The Orphanage building was chosen and price agreed, fundraising began.
Northern Police Forces expressed a definite wish to Miss Gurney for an Orphanage for their own children in their own area, and she immediately responded. Catherine Gurney chose the sites of the Homes she founded with acumen and with a keen eye to the future development of the area. Harrogate was a Spa town, healthy, with keen moorland air and in an accessible position.
In 1897 whilst visiting Harrogate, Catherine Gurney negotiated the purchase of St George’s College building and grounds of 12 acres (49,000 m2), for the sum of ₤10,000.
How the site was chosen, the story goes
In November 1897, walking over the Stray, Miss Gurney met a Constable (P.C.Chappell, who became Supt. Chappell later on).To him she put the query as to whether he knew of any house suitable for an Orphanage for the children of the Police. He told her of a Boys’ School, St. George’s College, that the Headmaster wished to sell. Immediately at first sight Miss Gurney knew that this was the house she wanted. It had possibilities possessed by none of the many other houses she had seen. After obtaining a report on it from the West Riding Surveyor, she made an offer of £9,500. To her intense dismay this was bluntly refused, the purchase price was stated to be £12,000. This was a figure beyond Miss Gurney’s means, especially as much of her own private income had been used for the Southern Orphanage and Home. Yet, she felt, here was the very house she needed. She left Harrogate to stay with Colonel and Mrs. Ainsworth at Smithills Hall, Bolton and whilst there, the thought of St. George’s College pressed very much on her mind. She herself said later, “I felt that the question must be fully faced and thought out. It was about 3.30 a.m. when I finally decided in prayer to make a bid for this house.” Accordingly, from the Post Office at Wigan, she sent a pre-paid telegram to the owner in the South of England offering £10,000 and adding “as for an Orphanage hope it may be accepted.” On her return that evening from Police meetings in Wigan and Blackburn, she found a telegram awaiting her at Smithills Hall.

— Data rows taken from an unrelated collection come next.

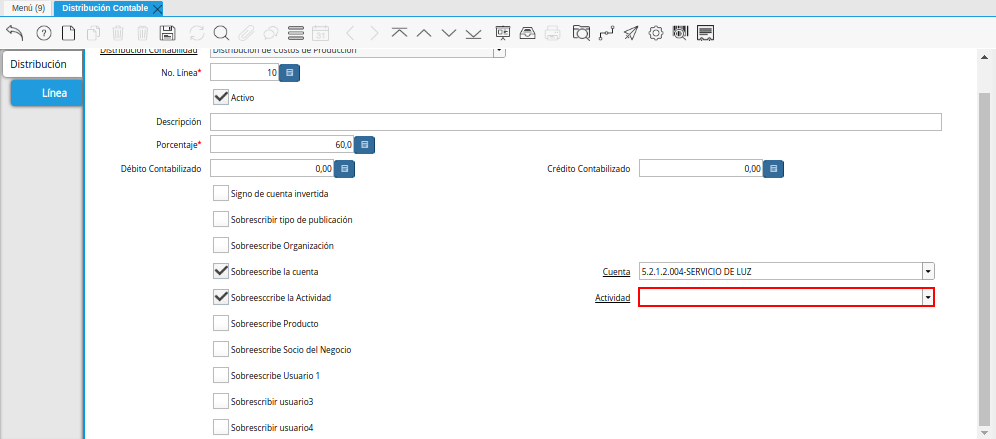Create a new record with toolbar icon

[68, 32]
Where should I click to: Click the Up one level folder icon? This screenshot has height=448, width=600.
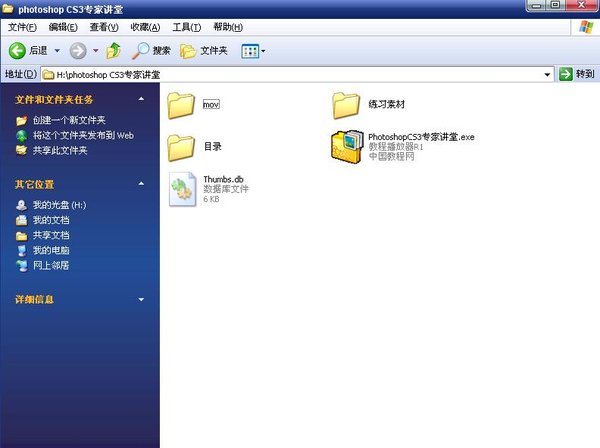coord(113,50)
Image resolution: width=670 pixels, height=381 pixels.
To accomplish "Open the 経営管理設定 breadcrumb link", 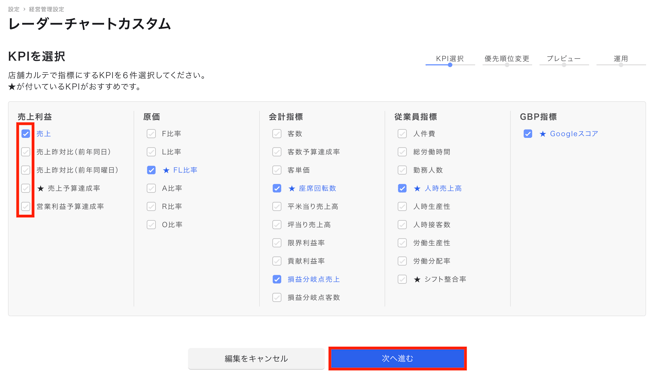I will (47, 9).
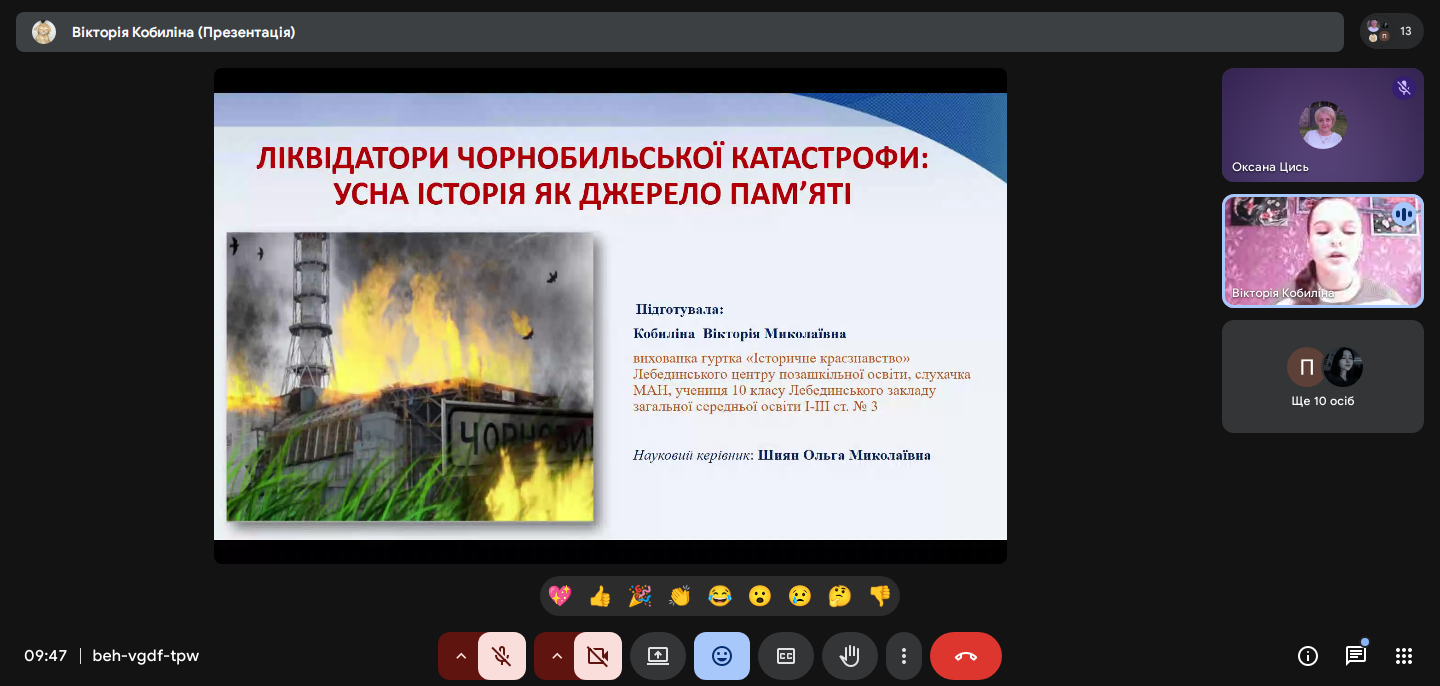Send the thinking face reaction
Image resolution: width=1440 pixels, height=686 pixels.
840,596
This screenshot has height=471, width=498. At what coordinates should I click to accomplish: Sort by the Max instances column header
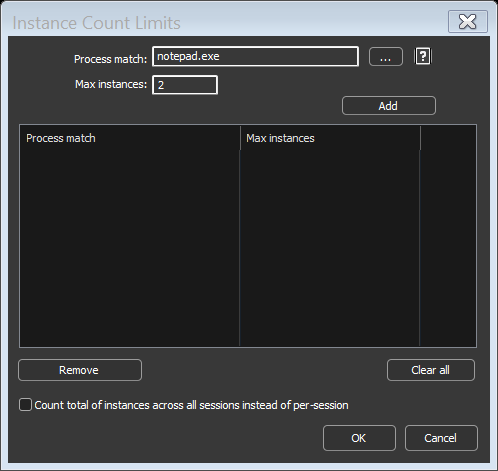click(x=330, y=138)
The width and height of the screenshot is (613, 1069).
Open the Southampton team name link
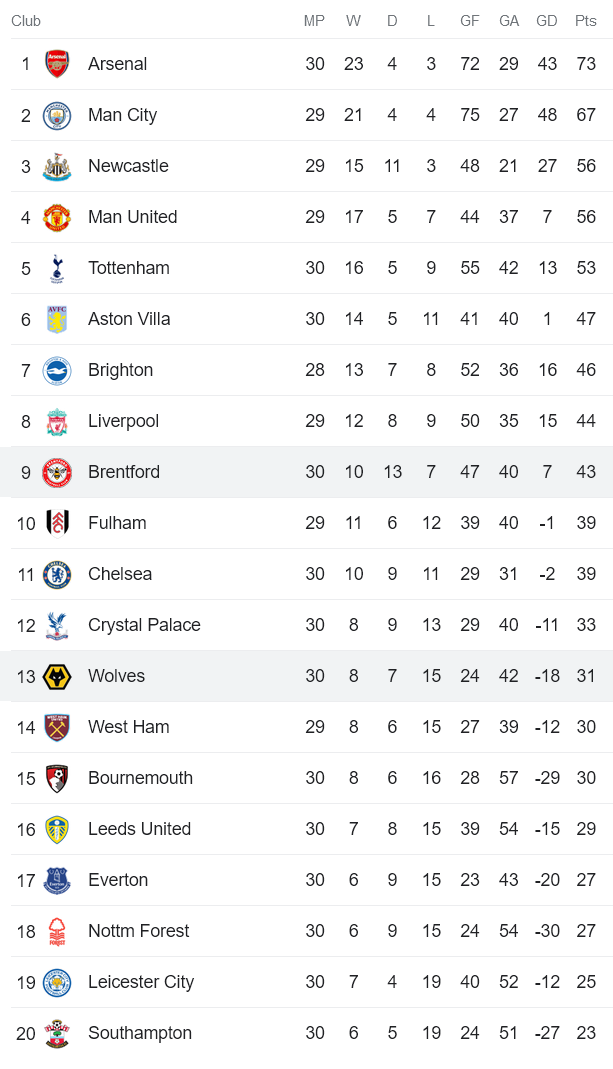(140, 1033)
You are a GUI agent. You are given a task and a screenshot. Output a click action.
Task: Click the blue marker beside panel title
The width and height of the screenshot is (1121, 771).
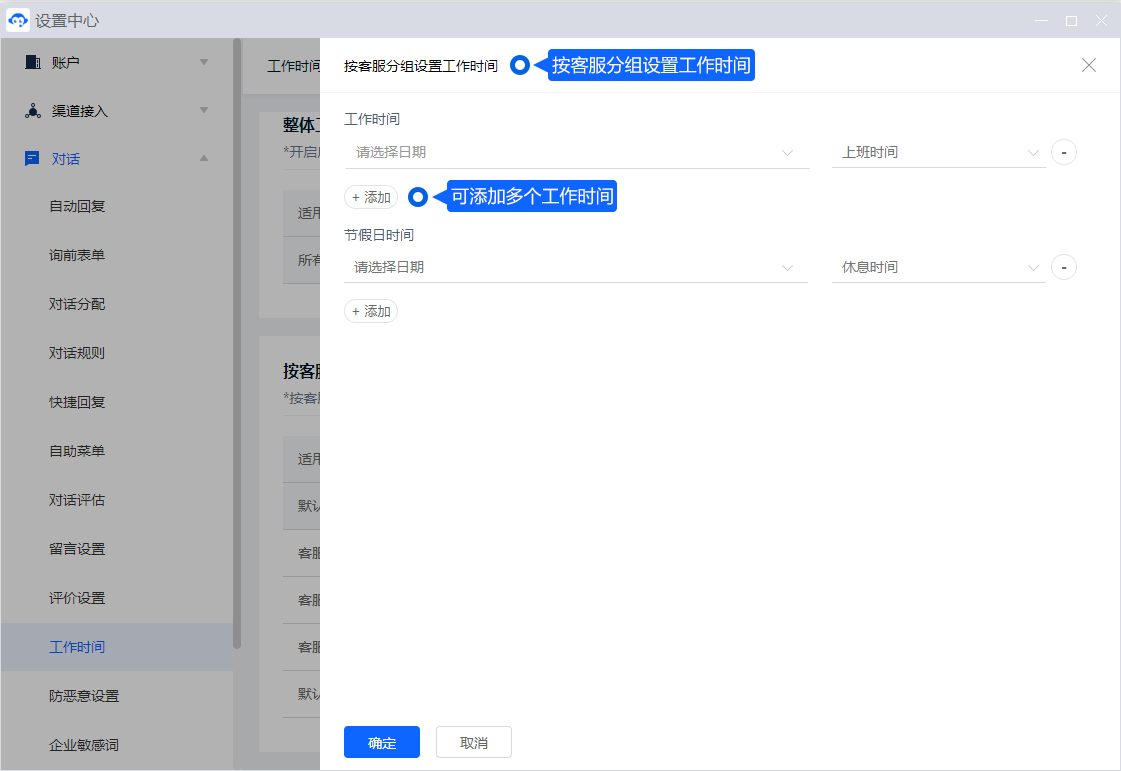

Nor are the contents surprising when the circumstances in which her offer was made are considered. The reply was “As for Orphanage will agree subject to legal advice.” Thus St. George’s College with its accompanying grounds of 12 acres, passed into Miss Gurney’s hands to be held in trust by her for the Northern Police Forces of England and Wales.
The Northern Police Orphanage opened and first child housed (initially in temporary accommodation whilst renovations were carried out to building).
The first child, Minnie Smith from Sunderland, was taken in until closure in 1956 due to the declining numbers of children in need. A total of 644 children had passed through the doors of St George's House. Ten days later, two brothers, George and Alexander Nuttall from Burnley Borough, were admitted. However, these first children and others coming at this time, lived in a temporary home in Harrogate while St. George’s was being altered and repaired.
St George's House was maintained by the voluntary subscriptions of the Northern Police Forces of England and Wales. The subscription amounted to 2d or 3d per Officer per week and proved a successful method of assuring the regularity of income for the care of the children and maintenance of the house.
Name changed to St George’s House.
Albany Lodge opened, housing remaining members from the Orphanage.
St George’s Fund was set up providing weekly allowances at the time of 10s per week to Police Officer’s children.
The grants/allowances were used to provide “support, maintenance, education and advancement in life”, until a young person left full time education (up to and including further and higher education). Wholly funded by subscription from members of the Police force, with no capital behind it whatsoever.
Albany Lodge closed and any remaining children returned to their families.
St George's House used to house and support individuals with special needs.